Heat Sense X: You are able to sense the heat signature of living organisms and other hot objects, allowing you to determine a general direction to the object.
Heat Sense X in-game:
-On your turn, you are automatically made aware of the presence of a living creature or hot object within X feet.
-You know the linear direction to the creature, but not the exact distance or location.
-If within 5 feet (or your natural reach) on your turn, you pinpoint the target’s location to a specific hex.
-Inanimate objects must be much hotter than their surroundings to be detected (GM discretion).
-For simplicity, ambient temperature and quick bursts of heat or cold do not negatively affect Heat Sense.
-Undead creatures and Constructs cannot be detected by Heat Sense.
-This ability partially functions even while asleep, granting a sleeping character a +5 Innate Bonus on Listen checks to be awakened by targets within X feet.
Tremorsense X: If in contact with the ground, you can sense the vibrations made by moving creatures and objects in contact with the ground/walls/ceiling. You can determine the linear direction & distance to any creature touching the ground (or another solid surface you are both contacting) within the radius of Tremorsense.
Tremorsense X in-game:
-On your turn, you are automatically made aware of the approximate location of any moving creature or object within X feet. A creature is considered “moving” even if it stayed in its same hex, but performed any sort of action requiring a moderate amount of bodily movement (attack, dodge, rummage through equipment, etc).
-If within 5 feet (or your natural reach) on your turn, you pinpoint the creature’s location to a particular hex.
-Tremorsense has half effective range on loose terrain such as sand, thick snow, soggy marshlands, or mud.
-Tremorsense does not function through fluids (but does work along the seafloor or a riverbed).
-Tremorsense will not notice creatures or objects less than 1/100th your size. (GM Discretion)
-A Move Silently check of DC25 can bypass Tremorsense for 1 round.
-The range of Tremorsense follows the contours of the ground to the target, using the shortest route possible. You may put your hands on the wall or ceiling if that benefits the calculation of your effective range.
-This grants a sleeping character a +5 Innate Bonus on Listen checks to be awakened by targets within X feet.
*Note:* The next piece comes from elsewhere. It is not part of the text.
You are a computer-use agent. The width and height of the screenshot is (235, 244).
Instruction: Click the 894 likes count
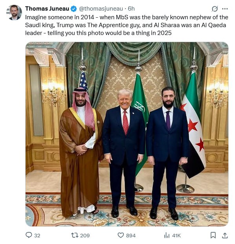point(131,236)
Scent: You are able to detect approaching enemies, sniff out hidden foes, and track by sense of smell. You can identify familiar odors just as regular humans do familiar sounds.
-Scent grants a +2 Innate Bonus on Listen and Spot Checks made to locate other creatures within 30 feet. (This is a quantitative representation of the advantage the sense of smell grants to your chances of noticing hidden foes.)
-On your turn, you may detect creatures and some objects within 30 feet by sense of smell. If the source is upwind, the range increases to 60 feet; if downwind, it drops to 15 feet. Strong scents, such as smoke or rotting garbage, can be detected at twice the ranges noted above (or more, at GM discretion).
-When you detect a scent, you do not know the exact location, but you know something is within range. You may spend a Swift Action to determine the direction and distance to the source of the scent.
-If within 5 feet (or your natural reach) on your turn, you pinpoint the scent’s location to a specific hex.
-You are Fortunate on all miss chance rolls on melee attacks against creatures with Concealment.
-The Scent ability grants you a +5 Innate Bonus to any Survival checks attempting to track or follow a physical creature. If the scent trail is more than 3 days old or a heavy rain has occurred, this bonus is lost.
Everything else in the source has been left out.